Item coordinate data
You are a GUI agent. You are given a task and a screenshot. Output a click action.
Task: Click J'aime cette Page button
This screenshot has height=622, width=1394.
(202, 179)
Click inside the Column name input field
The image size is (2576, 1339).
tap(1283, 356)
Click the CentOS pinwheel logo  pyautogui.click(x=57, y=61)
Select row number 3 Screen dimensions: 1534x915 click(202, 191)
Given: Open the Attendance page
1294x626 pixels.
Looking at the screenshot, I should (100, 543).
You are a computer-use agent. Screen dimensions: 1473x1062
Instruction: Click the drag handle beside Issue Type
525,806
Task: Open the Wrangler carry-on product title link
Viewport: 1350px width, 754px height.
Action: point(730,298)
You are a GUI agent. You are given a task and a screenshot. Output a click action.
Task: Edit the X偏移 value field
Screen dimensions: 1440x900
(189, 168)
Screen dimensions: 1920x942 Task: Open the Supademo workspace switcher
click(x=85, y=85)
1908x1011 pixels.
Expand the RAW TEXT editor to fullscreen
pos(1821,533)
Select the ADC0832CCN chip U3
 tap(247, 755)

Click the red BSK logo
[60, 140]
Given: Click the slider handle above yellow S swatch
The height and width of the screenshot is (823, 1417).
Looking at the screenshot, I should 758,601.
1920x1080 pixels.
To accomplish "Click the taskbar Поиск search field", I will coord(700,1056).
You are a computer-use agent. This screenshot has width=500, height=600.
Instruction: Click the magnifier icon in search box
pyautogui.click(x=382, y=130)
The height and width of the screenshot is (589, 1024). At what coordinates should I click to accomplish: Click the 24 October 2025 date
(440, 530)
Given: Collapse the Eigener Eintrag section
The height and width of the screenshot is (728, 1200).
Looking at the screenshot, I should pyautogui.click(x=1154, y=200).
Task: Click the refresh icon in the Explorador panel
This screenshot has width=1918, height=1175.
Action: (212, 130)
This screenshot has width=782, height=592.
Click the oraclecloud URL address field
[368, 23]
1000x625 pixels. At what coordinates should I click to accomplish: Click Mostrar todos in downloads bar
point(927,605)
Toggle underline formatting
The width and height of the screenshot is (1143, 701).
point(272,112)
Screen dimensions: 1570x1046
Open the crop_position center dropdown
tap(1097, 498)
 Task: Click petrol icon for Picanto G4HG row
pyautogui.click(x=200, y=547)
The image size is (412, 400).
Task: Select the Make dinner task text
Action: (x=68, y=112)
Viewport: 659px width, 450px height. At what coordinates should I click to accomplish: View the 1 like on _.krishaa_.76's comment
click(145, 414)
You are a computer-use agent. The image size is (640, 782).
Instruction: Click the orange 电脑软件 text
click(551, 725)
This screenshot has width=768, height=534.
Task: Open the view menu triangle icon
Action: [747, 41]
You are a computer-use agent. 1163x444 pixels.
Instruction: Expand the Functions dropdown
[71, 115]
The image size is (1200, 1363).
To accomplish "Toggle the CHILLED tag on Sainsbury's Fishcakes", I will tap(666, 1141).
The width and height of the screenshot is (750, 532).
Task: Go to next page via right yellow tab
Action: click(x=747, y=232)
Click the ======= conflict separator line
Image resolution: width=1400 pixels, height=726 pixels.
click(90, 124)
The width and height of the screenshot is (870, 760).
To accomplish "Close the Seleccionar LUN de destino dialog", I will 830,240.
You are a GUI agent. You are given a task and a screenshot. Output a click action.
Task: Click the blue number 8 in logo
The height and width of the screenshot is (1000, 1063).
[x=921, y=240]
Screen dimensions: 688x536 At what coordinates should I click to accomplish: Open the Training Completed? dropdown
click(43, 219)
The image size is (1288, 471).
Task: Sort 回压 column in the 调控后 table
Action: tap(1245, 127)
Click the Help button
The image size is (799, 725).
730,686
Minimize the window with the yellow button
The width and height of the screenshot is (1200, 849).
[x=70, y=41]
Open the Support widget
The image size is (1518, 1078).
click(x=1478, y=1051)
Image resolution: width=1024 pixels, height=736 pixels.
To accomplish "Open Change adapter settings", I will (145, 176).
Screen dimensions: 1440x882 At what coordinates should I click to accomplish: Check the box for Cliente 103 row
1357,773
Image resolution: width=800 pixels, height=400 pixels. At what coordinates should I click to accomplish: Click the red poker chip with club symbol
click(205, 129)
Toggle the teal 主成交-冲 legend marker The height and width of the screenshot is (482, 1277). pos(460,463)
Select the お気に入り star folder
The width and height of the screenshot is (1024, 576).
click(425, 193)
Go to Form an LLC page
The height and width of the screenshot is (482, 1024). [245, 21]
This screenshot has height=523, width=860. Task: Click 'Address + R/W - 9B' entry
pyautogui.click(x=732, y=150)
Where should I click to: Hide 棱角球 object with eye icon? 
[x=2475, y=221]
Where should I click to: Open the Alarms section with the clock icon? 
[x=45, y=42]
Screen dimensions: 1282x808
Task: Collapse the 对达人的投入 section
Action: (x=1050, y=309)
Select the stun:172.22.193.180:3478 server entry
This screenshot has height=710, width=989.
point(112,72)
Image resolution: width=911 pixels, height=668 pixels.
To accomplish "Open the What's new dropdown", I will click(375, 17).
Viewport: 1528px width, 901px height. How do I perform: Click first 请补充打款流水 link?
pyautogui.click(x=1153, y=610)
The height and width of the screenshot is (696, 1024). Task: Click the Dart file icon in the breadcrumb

_WHAT TO DO:_
Copy the data above again, swapping each "Viewport" for "Window" and keeping everything else the same.

_FULL RESPONSE:_
You are a GUI agent. You are given a task and a screenshot. Output a click action.
Task: Click J'aime cette Page button
This screenshot has height=622, width=1394.
(202, 179)
Click inside the Column name input field
The image size is (2576, 1339).
tap(1283, 356)
Click the CentOS pinwheel logo  pyautogui.click(x=57, y=61)
Select row number 3 Screen dimensions: 1534x915 click(202, 191)
Given: Open the Attendance page
1294x626 pixels.
Looking at the screenshot, I should (100, 543).
You are a computer-use agent. Screen dimensions: 1473x1062
Instruction: Click the drag handle beside Issue Type
525,806
Task: Open the Wrangler carry-on product title link
Window: 1350px width, 754px height.
Action: point(730,298)
You are a GUI agent. You are given a task and a screenshot. Output a click action.
Task: Edit the X偏移 value field
Screen dimensions: 1440x900
(189, 168)
Screen dimensions: 1920x942 Task: Open the Supademo workspace switcher
click(x=85, y=85)
1908x1011 pixels.
Expand the RAW TEXT editor to fullscreen
pos(1821,533)
Select the ADC0832CCN chip U3
 tap(247, 755)

Click the red BSK logo
[60, 140]
Given: Click the slider handle above yellow S swatch
The height and width of the screenshot is (823, 1417).
Looking at the screenshot, I should 758,601.
1920x1080 pixels.
To accomplish "Click the taskbar Поиск search field", I will coord(700,1056).
You are a computer-use agent. This screenshot has width=500, height=600.
Instruction: Click the magnifier icon in search box
pyautogui.click(x=382, y=130)
The height and width of the screenshot is (589, 1024). At what coordinates should I click to accomplish: Click the 24 October 2025 date
(440, 530)
Given: Collapse the Eigener Eintrag section
The height and width of the screenshot is (728, 1200).
Looking at the screenshot, I should pyautogui.click(x=1154, y=200).
Task: Click the refresh icon in the Explorador panel
This screenshot has width=1918, height=1175.
Action: (212, 130)
This screenshot has width=782, height=592.
Click the oraclecloud URL address field
[368, 23]
1000x625 pixels. At what coordinates should I click to accomplish: Click Mostrar todos in downloads bar
point(927,605)
Toggle underline formatting
The width and height of the screenshot is (1143, 701).
point(272,112)
Screen dimensions: 1570x1046
Open the crop_position center dropdown
tap(1097, 498)
 Task: Click petrol icon for Picanto G4HG row
pyautogui.click(x=200, y=547)
The image size is (412, 400).
Task: Select the Make dinner task text
Action: (x=68, y=112)
Window: 659px width, 450px height. At what coordinates should I click to accomplish: View the 1 like on _.krishaa_.76's comment
click(145, 414)
You are a computer-use agent. The image size is (640, 782).
Instruction: Click the orange 电脑软件 text
click(551, 725)
This screenshot has width=768, height=534.
Task: Open the view menu triangle icon
Action: [747, 41]
You are a computer-use agent. 1163x444 pixels.
Instruction: Expand the Functions dropdown
[71, 115]
The image size is (1200, 1363).
To accomplish "Toggle the CHILLED tag on Sainsbury's Fishcakes", I will tap(666, 1141).
The width and height of the screenshot is (750, 532).
Task: Go to next page via right yellow tab
Action: click(x=747, y=232)
Click the ======= conflict separator line
Image resolution: width=1400 pixels, height=726 pixels.
click(90, 124)
The width and height of the screenshot is (870, 760).
To accomplish "Close the Seleccionar LUN de destino dialog", I will 830,240.
You are a GUI agent. You are given a task and a screenshot. Output a click action.
Task: Click the blue number 8 in logo
The height and width of the screenshot is (1000, 1063).
[x=921, y=240]
Screen dimensions: 688x536 At what coordinates should I click to accomplish: Open the Training Completed? dropdown
click(43, 219)
The image size is (1288, 471).
Task: Sort 回压 column in the 调控后 table
Action: tap(1245, 127)
Click the Help button
The image size is (799, 725).
730,686
Minimize the window with the yellow button
The width and height of the screenshot is (1200, 849).
[x=70, y=41]
Open the Support widget
The image size is (1518, 1078).
click(x=1478, y=1051)
Image resolution: width=1024 pixels, height=736 pixels.
To accomplish "Open Change adapter settings", I will (145, 176).
Screen dimensions: 1440x882 At what coordinates should I click to accomplish: Check the box for Cliente 103 row
1357,773
Image resolution: width=800 pixels, height=400 pixels. At what coordinates should I click to accomplish: Click the red poker chip with club symbol
click(205, 129)
Toggle the teal 主成交-冲 legend marker The height and width of the screenshot is (482, 1277). pos(460,463)
Select the お気に入り star folder
The width and height of the screenshot is (1024, 576).
click(425, 193)
Go to Form an LLC page
The height and width of the screenshot is (482, 1024). [245, 21]
This screenshot has height=523, width=860. Task: Click 'Address + R/W - 9B' entry
pyautogui.click(x=732, y=150)
Where should I click to: Hide 棱角球 object with eye icon? 
[x=2475, y=221]
Where should I click to: Open the Alarms section with the clock icon? 
[x=45, y=42]
Screen dimensions: 1282x808
Task: Collapse the 对达人的投入 section
Action: (x=1050, y=309)
Select the stun:172.22.193.180:3478 server entry
This screenshot has height=710, width=989.
point(112,72)
Image resolution: width=911 pixels, height=668 pixels.
To accomplish "Open the What's new dropdown", I will click(375, 17).
Window: 1528px width, 901px height. How do I perform: Click first 请补充打款流水 link?
pyautogui.click(x=1153, y=610)
The height and width of the screenshot is (696, 1024). Task: Click the Dart file icon in the breadcrumb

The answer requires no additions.